Politicians are prone to think that a “reset” of relations can be achieved by a warm handshake and a hug for the cameras. But sometimes, the mask slips, and then they would do well to recall the dictum of that old bruiser Palmerston: no permanent allies, no permanent enemies, only permanent interests. Our French friends have never forgotten this, and indeed they often quote Palmerston, thinking it reflects British attitudes. If only!
The latest slipping of the mask is the report that France is holding up the procurement of ammunition for Ukraine because it wants only EU firms to be considered. Does this ring a bell? For me, it is exactly what happened over the Covid vaccine. Then, the French were determined to have a “European” (read French) vaccine, and an EU system was set up to produce one. But the famous Institut Pasteur and Sanofi failed to create one in time. Oxford University and AstraZeneca, backed by British taxpayers’ money, succeeded. President Macron claimed that the AstraZeneca vaccine was dangerous and ineffective, and the EU (rather illogically) tried to intimidate AstraZeneca into diverting supplies of its jab to Europe. More important than hastening mass vaccinations were the prestige of France and the interests of EU drug companies.
Not dissimilar was Macron’s reaction to the Aukus pact, in which Australia chose to buy Anglo-American nuclear submarines rather than French diesel-powered boats. Again, less important than the security of the Pacific were the prestige and interests of France. Macron recalled ambassadors from Canberra and Washington in an astonishing fit of pique; but deliberately did not recall his London ambassador in a feline slight to Britain, proclaimed not important enough to be threatened. Now we have possible limitations on ammunition supply for Ukraine. All these things have a common thread. The EU has no effective will apart from that of its leading members. They – France and Germany – have been pushed into grudging support for Ukraine by British and American action in supplying arms and encouraging Ukrainian resistance. This breaks with the earlier Franco-German policy, enshrined in the Minsk Accords they brokered in 2014 to appease Putin. Neither Germany nor France have been more than half-hearted in their backing for Ukraine. As for the EU as an organisation, it has no presence at all.
At a deeper level, Paris is pursuing a long-held and consistent policy, whose single-mindedness we can only envy. Most of it goes back to the brooding influence of Charles de Gaulle. The purpose of “Europe” for France is to protect French interests and magnify its global influence.
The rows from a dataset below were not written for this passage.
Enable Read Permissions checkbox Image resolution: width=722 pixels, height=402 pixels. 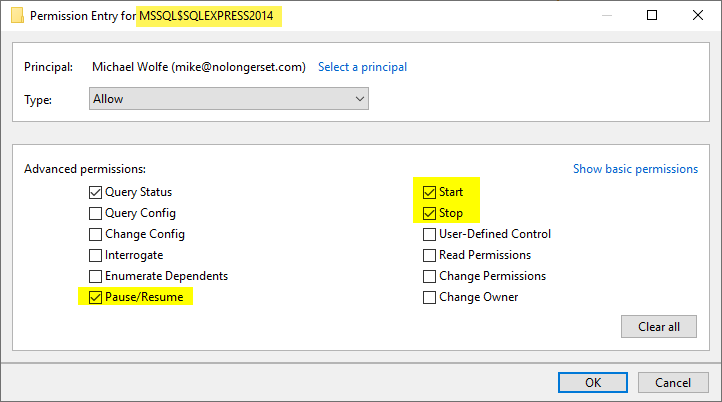coord(429,255)
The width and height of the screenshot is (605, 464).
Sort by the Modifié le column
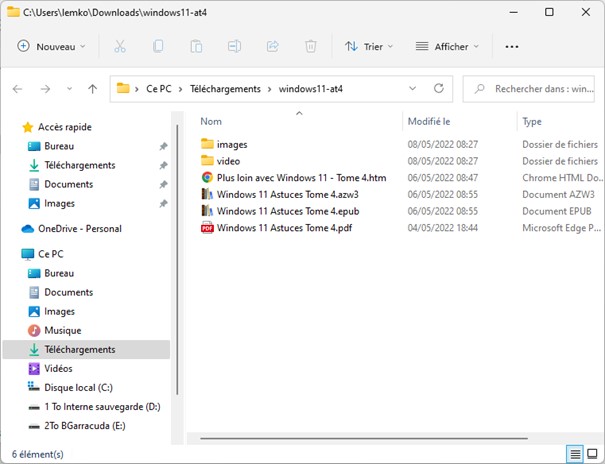[x=431, y=121]
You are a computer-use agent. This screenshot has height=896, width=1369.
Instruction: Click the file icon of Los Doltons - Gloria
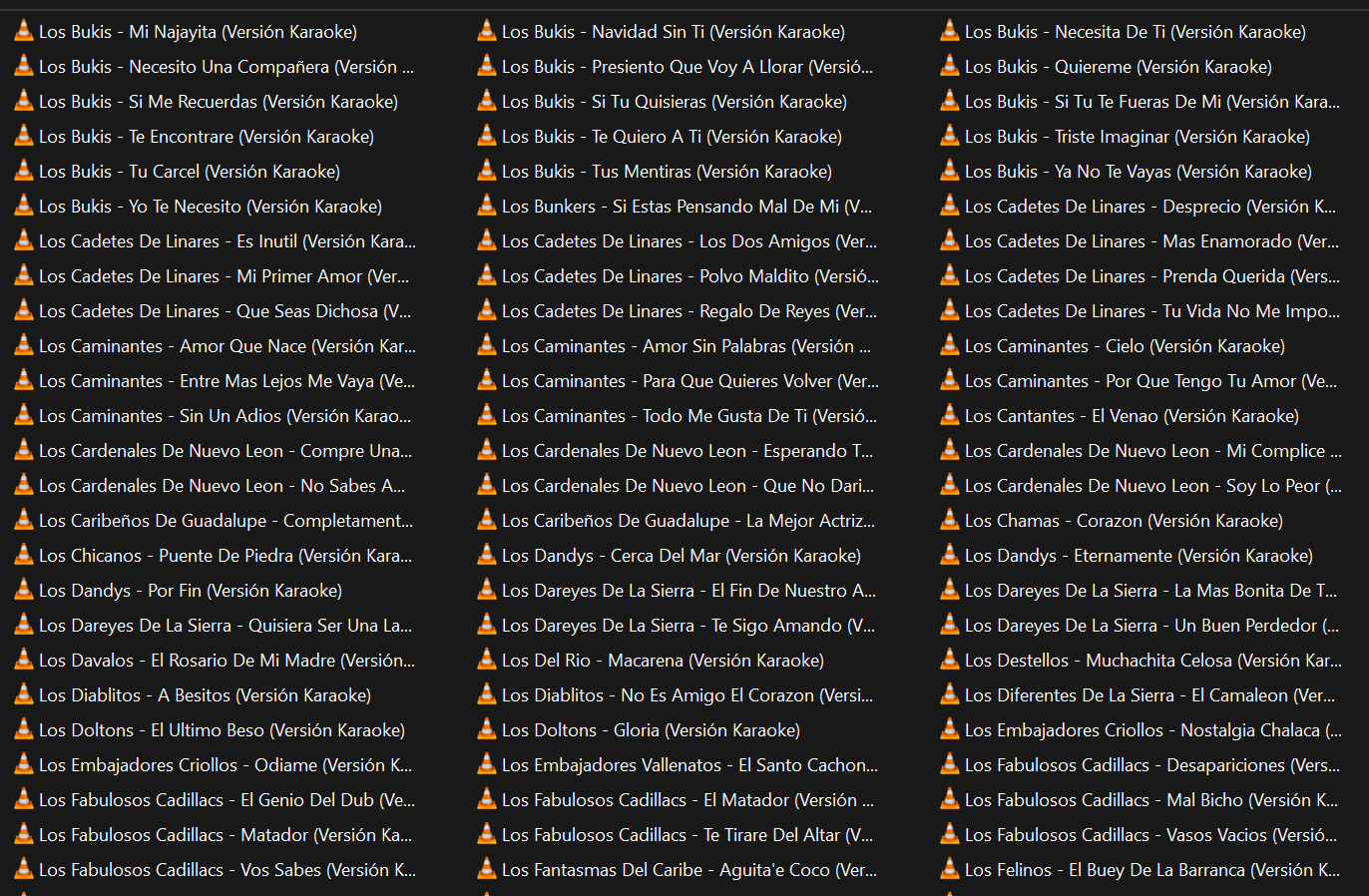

Part of this was Macron’s diplomatic game with Putin. A broader aspect is France’s determination to create a “European” diplomatic and military capacity, which it assumes, probably correctly, would be French-led – and ideally would have Britain as an obedient auxiliary. Here, the problem has been the lack of enthusiasm of other EU countries. But the Ukraine conflict offers an advantage: other EU members are now willing to do more and spend more for security.
France’s formidable defence industry is a major part of its global power and influence. Just as it wanted to build submarines for Australia (even if they were not up to the job), it wants to make ammunition for Ukraine (even if this slows down the supply). It is determined to keep manufacturing capacity within the EU, as the foundation of the European great power status that it has consistently pursued for a good 60 years. Visionary speeches might not work on its partners, but the interests of European manufacturers can be mobilised. Can we criticise France for focusing on its national interest? We can urge it to accept other priorities, in this case the survival of Ukraine and the defeat, in one way or another, of Putin. But we have to realise that the extent of British public support for Ukraine is unusual, shared only by eastern European and Baltic countries in the front line. Macron has said that he does not want Russia humiliated, and would doubtless like the Ukrainians to compromise.
Where does this leave the EU? As an empty shell. Its great moral claim, as the guarantor of European peace, has collapsed. And post-Brexit Britain? Strangely, as a leading European power – as long as we are willing to make the political and financial effort.